Deals are struck, and a plan to take on the now infinitely powered Ronan with the help of Nova Corps opens up to a huge battle in every direction. Gamora takes on Nebula, who really didn’t get much foreground story use until now, and ends with Nebula falling into nowhere (safe to assume we’ll see her in another movie). Rocket is outside helping Nova Corps in massive dogfights, that is going more south than not. And then, ending in the most touching speech from Groot that will have you in tears… again… sorry. Tears everywhere, Rocket blasts Ronan and Star-Lord and crew take on the infinite power and kaboom him to death… to… death.

More crying… so much crying… so, so much crying—and yay, most everyone is alive except everyone who’s dead, lets party, and stuff. We give vague explanation that the big badaboom didn’t kill Star-Lord because his daddy is a BA (*cough* Jason of Sparta *cough*), and now his ship is fixed and Nova Corps is cool with them for now.

We’re on the ship, more tears and crying, “Awesome Mix Vol. 2”, and onward to new adventures!

Now sit and count how many people stay before the end credits while you sit and wait like a good little fanboy/girl. Now I won’t reveal the post-credit, but just to squash one of the rumors so you don’t find yourself crying from disappointment later, a scene with Nathan Fillion as Nova does not happen—I’m not saying it won’t still be a thing later, I don’t give up hope that easily, but it’s not a thing for now.
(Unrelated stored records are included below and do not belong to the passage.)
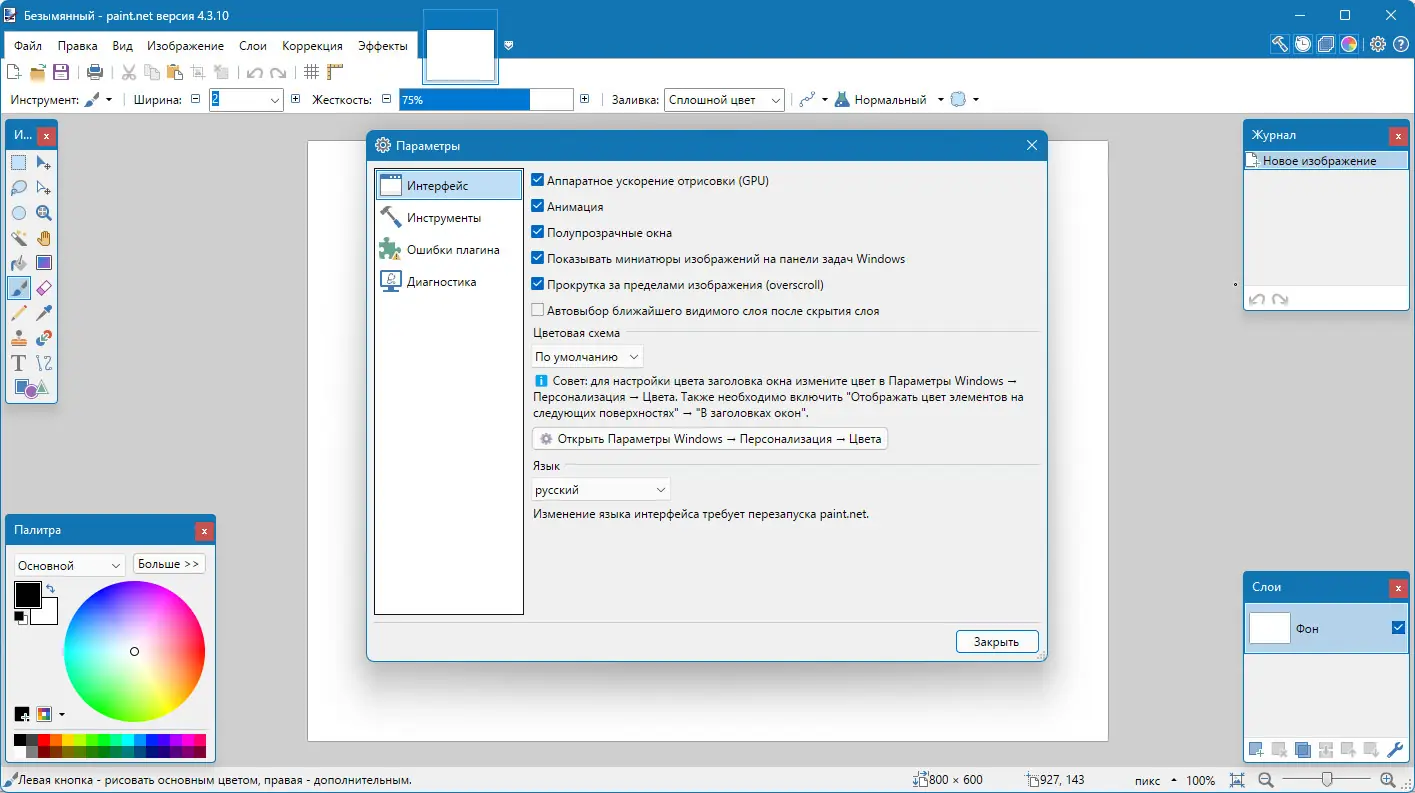Select the Text tool
Screen dimensions: 1415x793
coord(19,363)
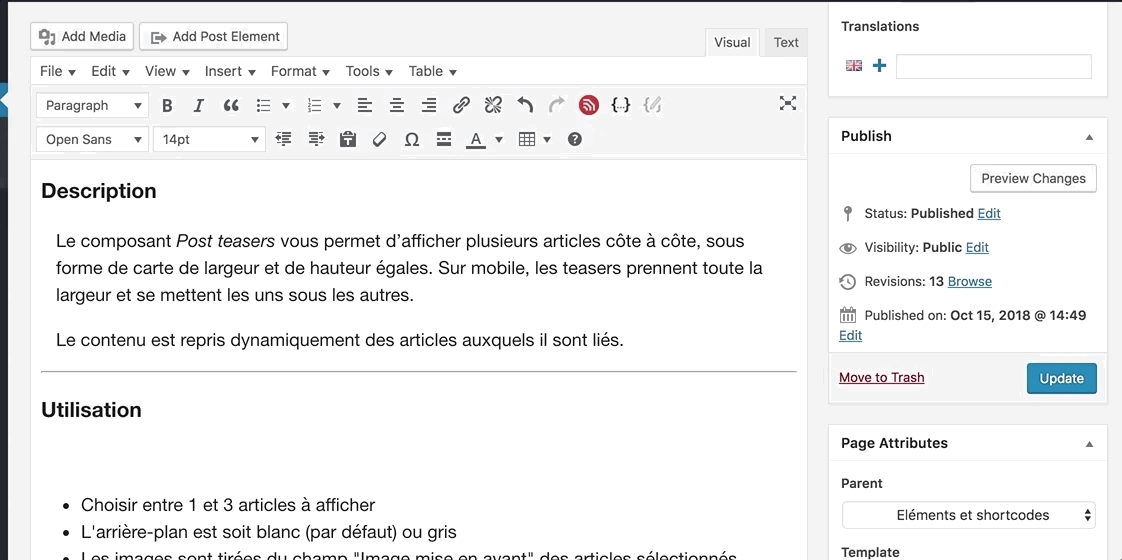The height and width of the screenshot is (560, 1122).
Task: Open the Open Sans font family dropdown
Action: [93, 140]
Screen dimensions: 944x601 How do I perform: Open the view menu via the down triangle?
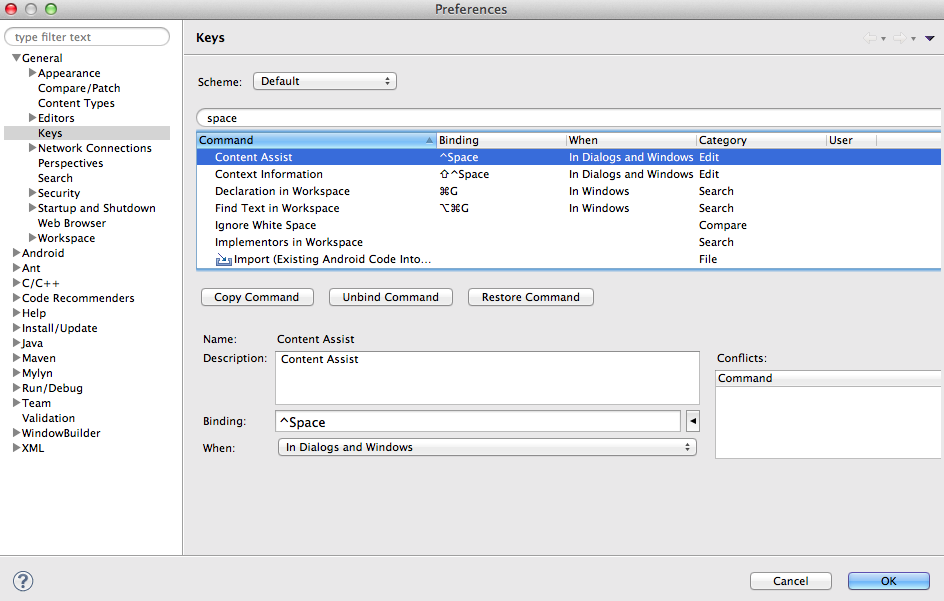pyautogui.click(x=930, y=37)
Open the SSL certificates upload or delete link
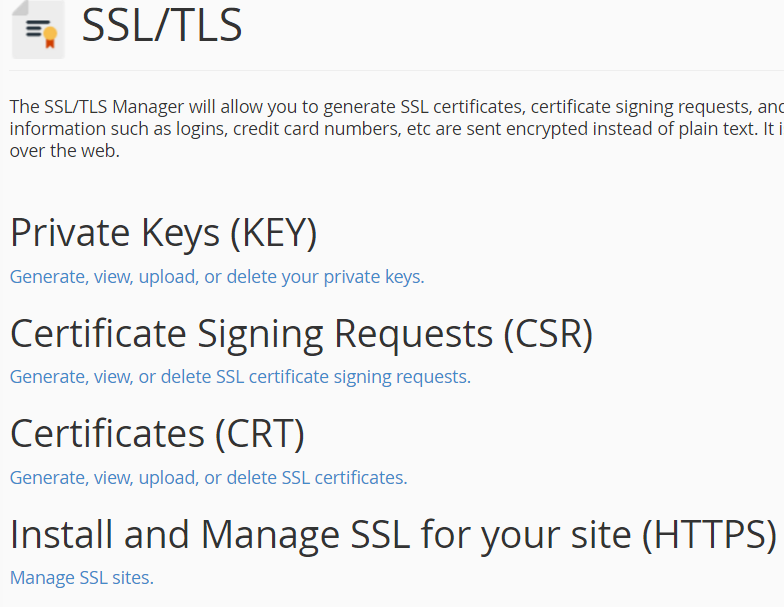 [208, 478]
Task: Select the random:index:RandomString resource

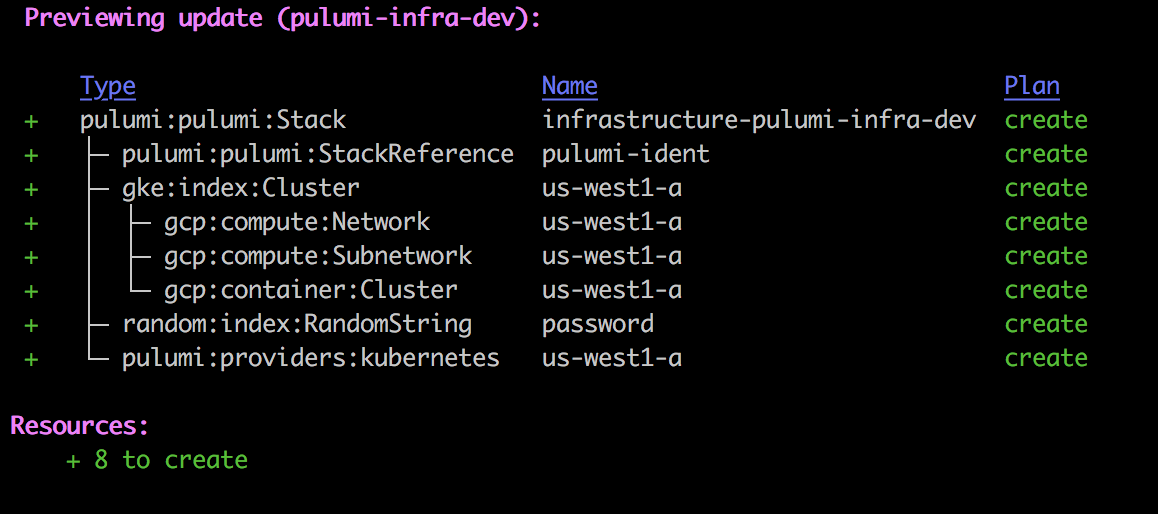Action: pyautogui.click(x=297, y=324)
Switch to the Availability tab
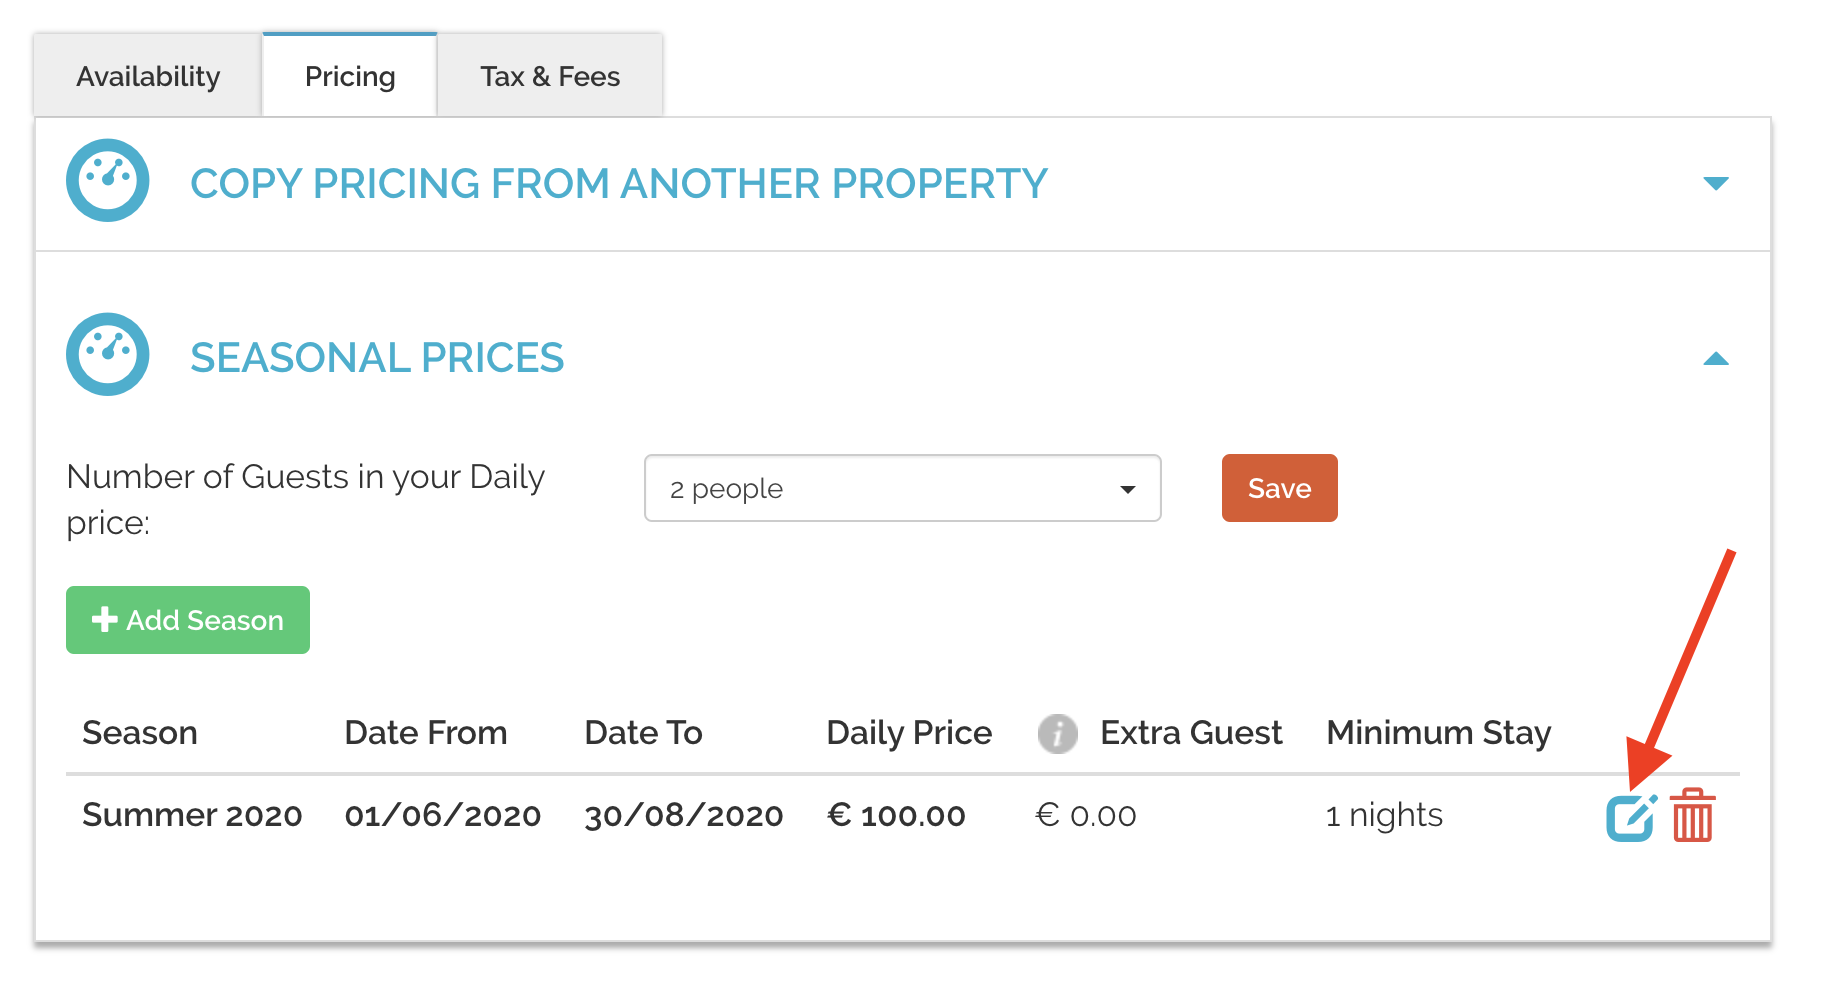Screen dimensions: 1822x996 pos(148,76)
So just be cool, clap your hands, and say you believe and someday it will happen. The scene you do get is funny more for people my age though, for the rest of you kids, just tell you parents about it so they can explain it to you.

And, that’s about it… see… that was the most commentary void review I’ve ever done… it just feels empty. If it wasn’t for all the damned crying, I’d barely have anything at all.

So… um… the rating 4 out of 5, it didn’t give me shit to bitch about, resulting in a boring review—that shit ain’t coo’. Plus, so much crying making me so wet for so completely the wrong reasons—I’m not really sure what the right reasons are, but those can’t be them. The best thing we can really say about how awesome this was, is that it hopefully will open up the door a little wider to allow space operas to be a thing again. This world sucks, and we’re very in to looking far upward as our escape right now—give us something to look at. ‘Star Trek’ and ‘Star Wars’ aren’t the only franchises available, Flash Gordon, Buck Rodgers, and even another try at John Carter (with a less idiotic marketing agency maybe), and so much more are still there, let’s let the awesomeness of ‘Guardians of the Galaxy’ be that thing that smacks Hollywood awake and gives us what we want (possibly in TV too).